李昌平
“新土改” 最需要放权给农民
本刊记者 杨潇
在刚刚结束的十七届三中全会上,中央通过了《中共中央关于推进农村改革发展若干重大问题的决定》,提出“完善农村基本经营制度”,赋予农民更加充分而有保障的土地承包经营权,为中国农村未来改革设计了一条新的路径,最终目标是用城乡同权的改革实现城乡一体化。
你怎么看新一轮土改?
李昌平:从提高农民收入的角度来说作用不会太大。学者扩大农民分享地租增值的办法,是延长承包期,补偿15年提高到30年再到70年,但如果政府强化“农转非”和农地用途改变的管制,或加强对粮价的管制,农民获得地租增值的实际比例可能会出现下降,过去20年的实践已经证明了这一点。
地权有两个问题,一个是地租问题,一个是资本化收益问题,如果要增加农民收入,就应该让农民分享土地“农转非”的增值收入和土地资本化收益。

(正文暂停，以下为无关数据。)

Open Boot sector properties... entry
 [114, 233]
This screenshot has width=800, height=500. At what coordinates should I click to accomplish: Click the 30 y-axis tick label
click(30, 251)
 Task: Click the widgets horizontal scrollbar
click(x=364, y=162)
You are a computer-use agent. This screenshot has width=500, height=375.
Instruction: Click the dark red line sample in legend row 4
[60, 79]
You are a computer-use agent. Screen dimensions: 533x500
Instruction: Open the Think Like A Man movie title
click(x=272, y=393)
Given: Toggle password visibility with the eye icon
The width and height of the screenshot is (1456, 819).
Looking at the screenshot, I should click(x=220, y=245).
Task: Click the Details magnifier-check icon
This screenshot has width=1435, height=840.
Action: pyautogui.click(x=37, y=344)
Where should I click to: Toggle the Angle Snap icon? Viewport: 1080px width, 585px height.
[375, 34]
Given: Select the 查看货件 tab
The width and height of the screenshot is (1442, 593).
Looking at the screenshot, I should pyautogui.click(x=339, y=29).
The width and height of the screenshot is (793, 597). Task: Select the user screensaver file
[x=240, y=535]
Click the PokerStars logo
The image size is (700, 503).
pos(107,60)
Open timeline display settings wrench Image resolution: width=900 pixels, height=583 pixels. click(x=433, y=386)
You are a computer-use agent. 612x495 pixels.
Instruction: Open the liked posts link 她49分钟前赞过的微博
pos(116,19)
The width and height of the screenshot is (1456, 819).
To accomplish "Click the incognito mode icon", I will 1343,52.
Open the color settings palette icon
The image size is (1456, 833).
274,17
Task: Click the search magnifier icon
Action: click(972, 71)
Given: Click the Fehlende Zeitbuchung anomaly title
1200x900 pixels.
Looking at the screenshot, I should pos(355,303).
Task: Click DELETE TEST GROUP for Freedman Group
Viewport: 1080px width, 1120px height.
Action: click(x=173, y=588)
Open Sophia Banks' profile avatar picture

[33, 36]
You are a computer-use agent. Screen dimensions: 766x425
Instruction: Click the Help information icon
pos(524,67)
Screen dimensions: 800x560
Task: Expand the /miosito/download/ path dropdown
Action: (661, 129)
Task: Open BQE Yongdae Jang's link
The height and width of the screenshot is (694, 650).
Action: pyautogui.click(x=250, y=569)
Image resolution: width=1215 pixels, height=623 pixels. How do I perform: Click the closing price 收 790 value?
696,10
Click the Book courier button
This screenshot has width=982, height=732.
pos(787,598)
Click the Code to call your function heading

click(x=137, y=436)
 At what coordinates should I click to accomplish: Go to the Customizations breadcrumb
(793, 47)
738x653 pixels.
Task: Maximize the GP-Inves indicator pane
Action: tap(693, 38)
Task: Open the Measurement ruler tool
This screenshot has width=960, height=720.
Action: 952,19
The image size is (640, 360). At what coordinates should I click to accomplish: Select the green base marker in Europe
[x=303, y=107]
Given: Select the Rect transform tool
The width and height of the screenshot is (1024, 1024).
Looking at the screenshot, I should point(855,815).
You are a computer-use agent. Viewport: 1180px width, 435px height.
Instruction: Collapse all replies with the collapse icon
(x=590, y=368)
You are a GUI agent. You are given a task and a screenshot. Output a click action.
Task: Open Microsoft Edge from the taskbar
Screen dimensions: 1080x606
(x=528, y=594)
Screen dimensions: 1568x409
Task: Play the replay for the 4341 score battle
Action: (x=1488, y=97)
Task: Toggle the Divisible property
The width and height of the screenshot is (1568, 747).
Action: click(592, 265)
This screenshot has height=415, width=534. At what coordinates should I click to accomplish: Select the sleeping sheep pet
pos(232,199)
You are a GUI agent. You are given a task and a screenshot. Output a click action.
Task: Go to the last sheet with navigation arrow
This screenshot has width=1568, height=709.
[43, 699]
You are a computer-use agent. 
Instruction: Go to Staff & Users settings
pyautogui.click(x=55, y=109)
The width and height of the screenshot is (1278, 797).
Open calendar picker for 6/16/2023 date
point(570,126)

80年代没有征地制度和开发区制度,农民占有全部的土地增值收益和资本化收益,所以那时农民的日子很好过。
为何会有后来的变化?
李昌平:就是逐步剥夺农民的权利嘛。1988年说不准搞乡镇企业了,后来又说“增人不增地,减人不减地”,农民想根据实际情况去变也变不了,也就不能够自主实现优化土地配置,获得更多的农业地租。
现在最需要做什么?
李昌平:放权给农民。农民最知道他的地应该怎么调整、如何实现利益最大化。今天中国土地制度的改革,光是几个学者在搞,农村制度设计应该与8亿农民有关系。
土地流转问题你怎么看?
李昌平:要弄清土地为谁流转?谁需要流转?农民说的“流转”,是因为土地过于分散,我若要外出打工,想把这些地都转手给别人去种,并没有打算去卖这个土地,这不是所有权的问题,与承包期多长也没有关系。学者说的“流转”,则是经营权的流转,一个经济学概念了,就像城市里的房产一样,可以交易,产权明晰,他们回应的是一个经济学上的需求——把土地作为一个要素在市场流动——问题是农村产权交易制度根本没有建立起来。
土地私有化的影响何在?
李昌平:土地的最大特点是区位性,不是所有的地都是宝贝,只是区位好的土地才是宝贝。土地私有化,实行用途管制,真正得益的会是那些有能力拿到区位很好的土地的人,普通农民是得不到好处的。
普通农民作为弱势的个体,如何对抗强势的公权和资本?
李昌平:只有组织起来。现在是用法律和政策阻碍了农民的组织,比如过去承包者要向集体交钱,后来规定说农民承包地不要钱了,可农民组织是要钱来运作的,你又不提供钱来让农民组织为农民服务,又不准农民交钱来自我服务,那不就散了嘛,农村很多问题就没人管了。
在组织农民方面,可有其他地区的经验可以借鉴?
李昌平:现在多数农村一盘散沙,“自我集体化”很难行得通。事实上,日本和台湾的农会都是政府扶持起来的。政府应该扶持农民组织起来,而不能让资本家下乡去剥夺农民。
具体如何操作?
李昌平:两种。一种是以土地合作为核心的新集体经济,就是大寨、华西的模式;一种是以金融合作为核心的综合农协模式,就是台湾的道路。农协里面一定要有金融,所谓金融内置化,就是金融有了收益可以留在农民这里,而不会变成剥夺农民的工具。有了金融合作权利,还可以形成综合性的合作模式。只要农村有了经济基础,有了收益,自然就会有人才。
有人担心,权责不对等,“集体”本身即让人担心。
李昌平:政治上的问题要靠政治来解决。“政府”、“集体”、“法律”,谁更可靠?左右两派在争吵,但是在现在的社会条件下,三者都可能是不可靠的。在政治问题没有突破性进展之前,推动土地制度的“革命性”演进,还是应该慎重。
你怎么看现在“三农”的形势?
李昌平:很多政策都是对的,但在农民的发展权问题上还在延续90年代的政策。这次决定进一步扩大农民地权,毫无疑问对农民是极大利好,但要抓住两个核心:一是要让农民占有更多地租增值,二是要让土地成为农民的发展资本。抓不住这两个核心的任何制度安排,都可能造成假保护农民地权之名,行剥夺农民地权之实。